*** PROVIDED PASSAGE ***

Cybersecurity
Part 2: Reverse Engineering and Patching with Ghidra
This content is provided "as is" and is more than a year old. No representations are made that the content is up-to date or error-free.
In the first installment of our three-part blog series here we learned how to root the Flashforge Finder 3D printer and acquire its firmware. In this post, we will delve into reverse engineering and patching the software using the new open source NSA tool Ghidra, which rivals its expensive competitors such as IDA Pro in value and ease of use.
Installation on Windows
- Go to to Ghidra's site and click “Download Ghidra” in the middle of the page
- Extract the folder from the downloaded zip file to somewhere on your computer
- Navigate to the extracted folder, which as of this writing was named ghidra_9.0.2
- There will be two files within this folder, one named ghidraRun.bat and one named ghidraRun Since we have installed this in Windows, we will double click ghidraRun.bat
- If a command prompt opens that starts with the message, “Java runtime not found,” you will need to install Java’s JDK and add it to your local path:
- Go to Oracle's site and download the latest version of JDK for your computer’s architecture
- Install the downloaded file
- Add the Java bin folder to your local user’s PATH environment variable
- By default it will install itself to C:\Programs Files\Java\jdk-12.0.1\ making the bin path C:\Program Files\Java\jdk-12.0.1\bin
- In your Windows search bar type, “path”
- Click the best match result, “Edit the system environment variables”.
- Inside of the box that says “User variables for <username>” select Path, then click the Edit button
- Click the New button on the right side of the window and type or paste in the JDK bin path, which would be C:\Program Files\Java\jdk-12.0.1\bin if you installed the 64bit JDK to the default path
- Click OK
Creating the Project
Go to File > New project > Non-shared project, then give it a project name. Now you’re ready to import a file for disassembly. Click on your project directory that was just created in the Ghidra window, then click the green dragon head right above it. This will open a Code Browser window. Hit File > Import File and select the finder_plus.hex firmware we identified in the previous post. You should be at a screen similar to below:
There are two fields that need to be adjusted. First, since we’re importing a hex file and not a binary, change the Format field to “Intel Hex.” Second is the Language field, which is harder. We know the main board in the printer is ARMv5t little endian thanks to flashforge_init.sh. But this hex file is flashing a microcontroller on the main board and we don’t know its architecture. There are two ways of figuring this out:
- Open up the printer and try to guess which chip on the board is the chip we’re flashing
- By trial and error
One way to do this is to load the file in various architectures that seem most likely, then seeing how many functions Ghidra is able to sniff out and how many errors Ghidra mentions in the decompiled C code. The more functions and fewer errors, the more likely the architecture is accurate. Since we know the main board is ARMv5LE, we’ll start with that. We select ARM v5 little endian in the Language field and Ghidra will ask us if we want to analyze it. We select “yes,” and keep all the analyze options as default as they’re sane values. Ghidra analyzes the file and the disassembled functions will appear in the left side of the Code Browser window.

***

■ TO-DO LIST:
**A.** Please list every file name mentioned in the Ghidra walkthrough.
**B.** Carry the Ghidra walkthrough forward from the point where it ends.

*** DATA SEGMENT ***

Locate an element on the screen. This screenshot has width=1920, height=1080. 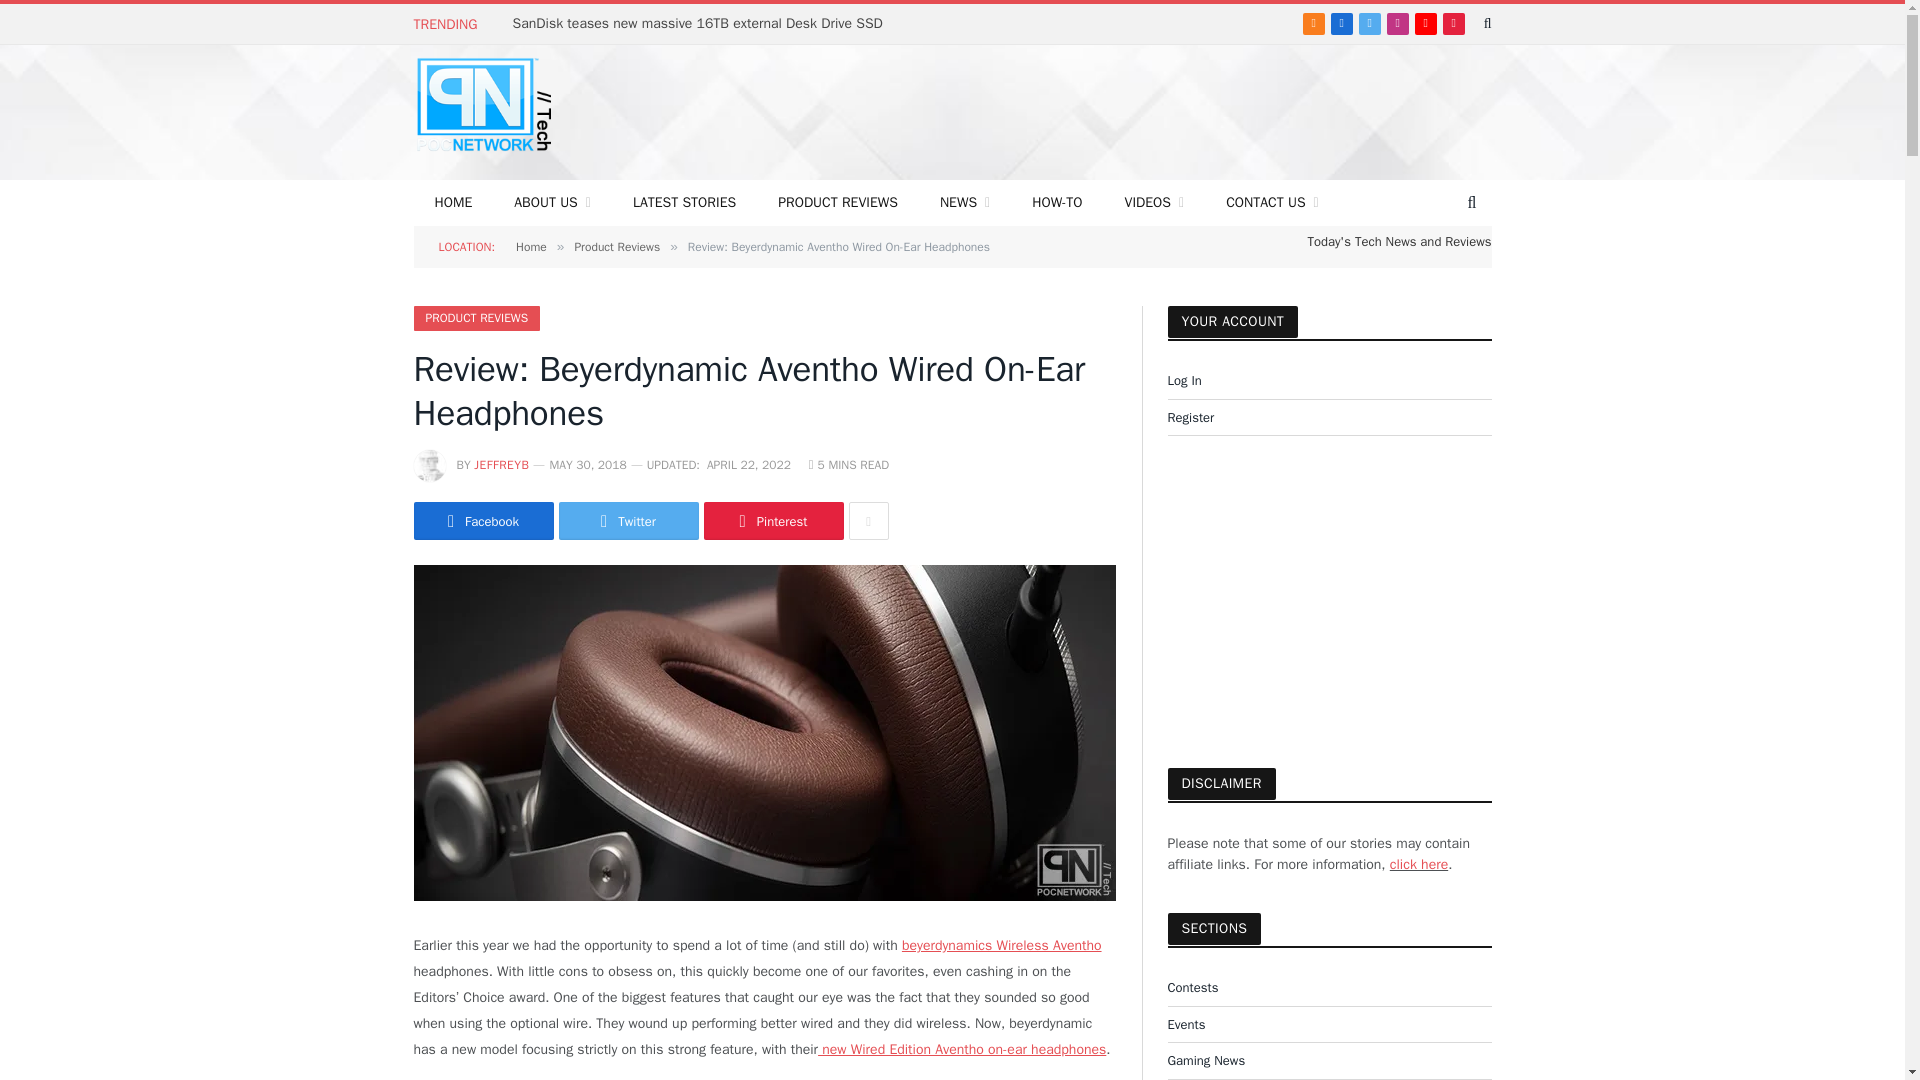
HOW-TO is located at coordinates (1056, 202).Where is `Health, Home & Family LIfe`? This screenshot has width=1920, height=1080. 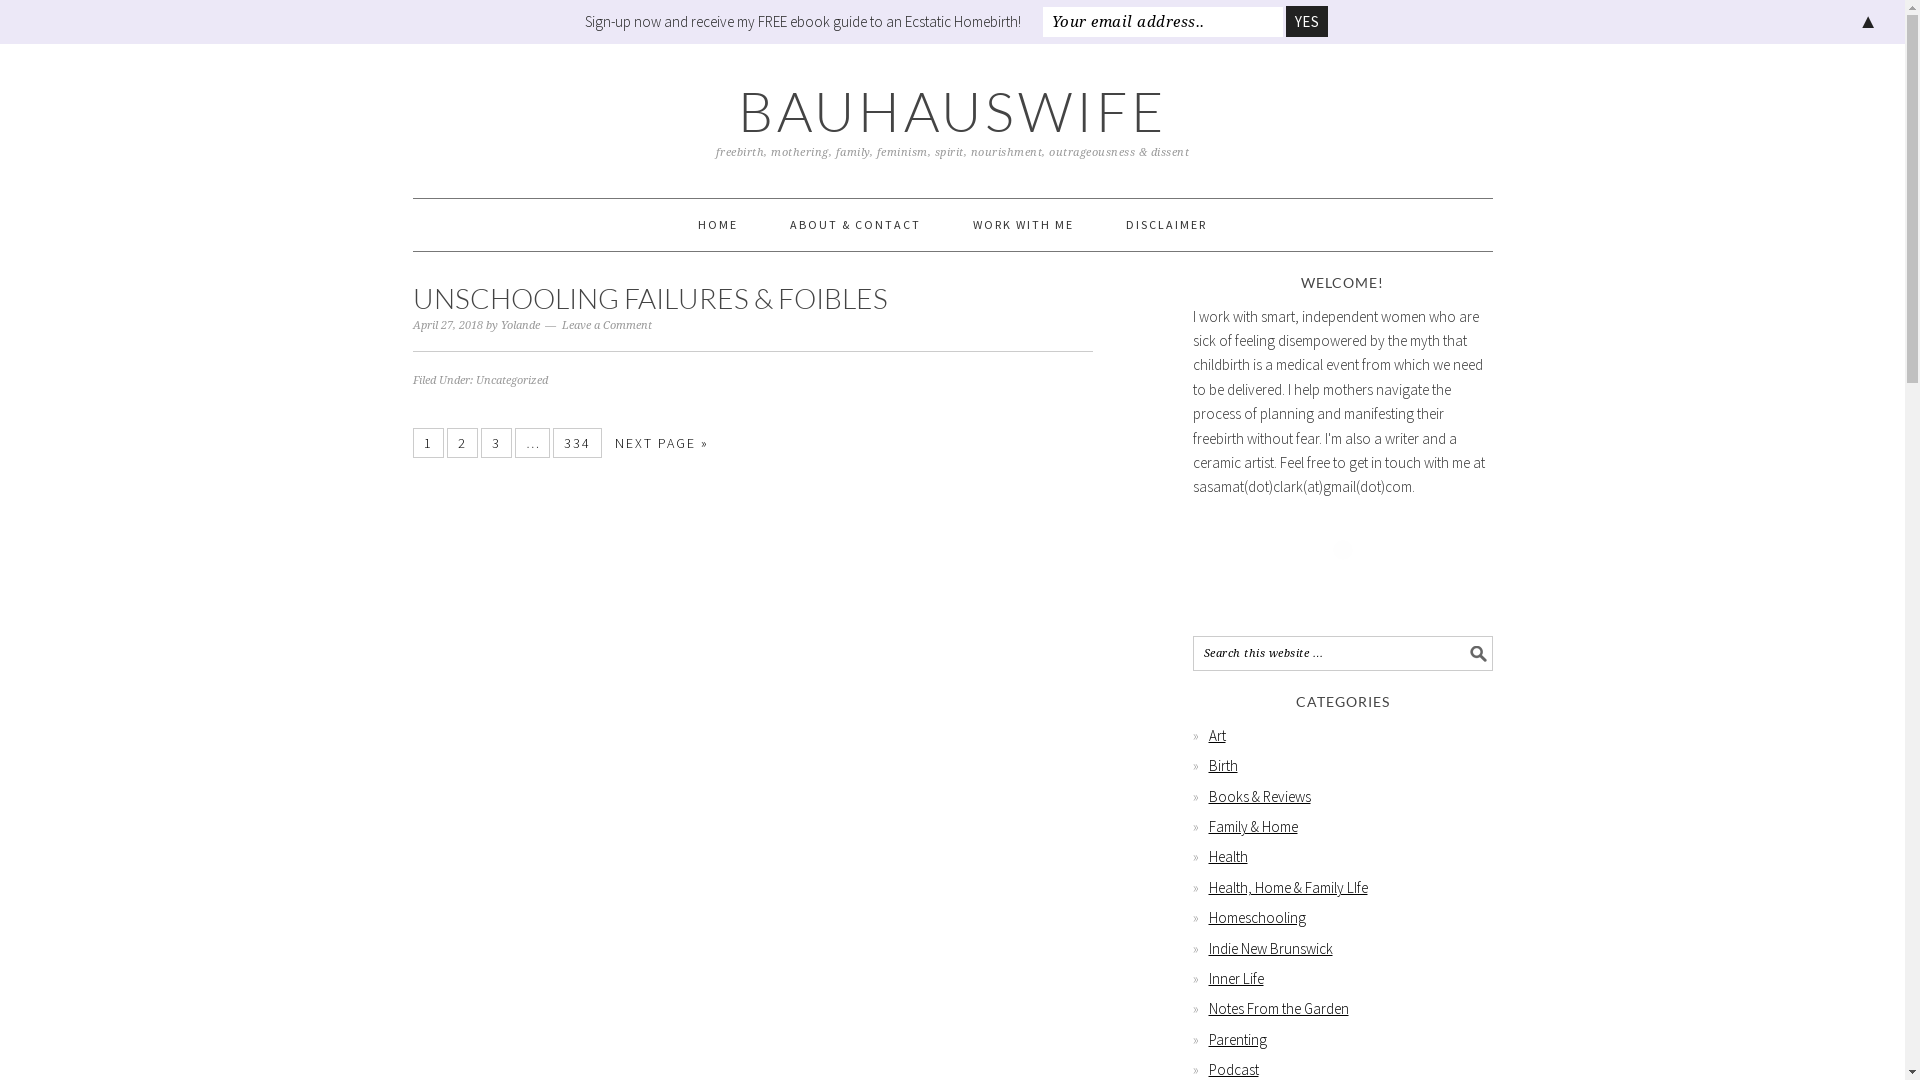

***

■ EXPECTED RESULTS:
**A.**
- ghidraRun.bat
- ghidraRun
- flashforge_init.sh
- finder_plus.hex

**B.**
Although this was decompiling it with a decent number of functions, there appeared to be a lot of errors in the C code on the right side of the window such as the one seen below:
After loading and reloading finder_plus.hex into Ghidra and trying various architectures, we found that ARM Cortex seemed to work the best and was confirmed later when we opened up the printer and identified the correct chip. A quick search of the chip name confirmed it was ARM Cortex.
Ghidra Interface
Now we can get to work on reverse engineering. Let’s start by getting familiar with the parts of the Ghidra interface that are relevant to our interest in forcing the printer to never stop heating up. The Code Browser window is likely where you’ll be spending most of your time:
In the blue box on the left we have the Symbol Tree. The most important part of this section is the Functions list where we can identify and jump to the various functions Ghidra was able to sniff out. The green box in the center is the assembly instruction and the yellow box on the right is the decompiled C code.
Variables and functions can be renamed by right clicking them inside the yellow box above and selecting the Rename option. By renaming the functions and variables as we begin to understand them, we will slowly pull back the cloak of obfuscation inherent to a decompiled binary or hex. In doing this, the initial name we give the function or variable often won’t be accurate, but just renaming functions based on what they do, such as “related_to_temperature?” will dramatically help in our high-level understanding of the file. It is a good practice to add an identifier to the rename if unsure that the label is 100% accurate such as a question mark.
JMPing Off Point
When beginning a reverse engineering project, the reverse engineer needs a starting point. There are a few options:
- Search the binary for strings and start at a recognized string
- Start at the “entry” function and look for the main function
- Start at a known variable
For most projects, that will be identifying the main function. The reverse engineer will start at the function labeled “entry” and step through the functions the entry function calls looking for a function that calls a lot of other code or enters a permanent while loop. The entry function is simply the first function called by the firmware and isn’t usually more than a few steps away from the main function of the program.
We click this function then start inspecting the decompiled C on the right side of the Code Browser window.
Now we simply double click any of the FUN_0800xxxx functions and check them out. FUN_08006d58 immediately stood out.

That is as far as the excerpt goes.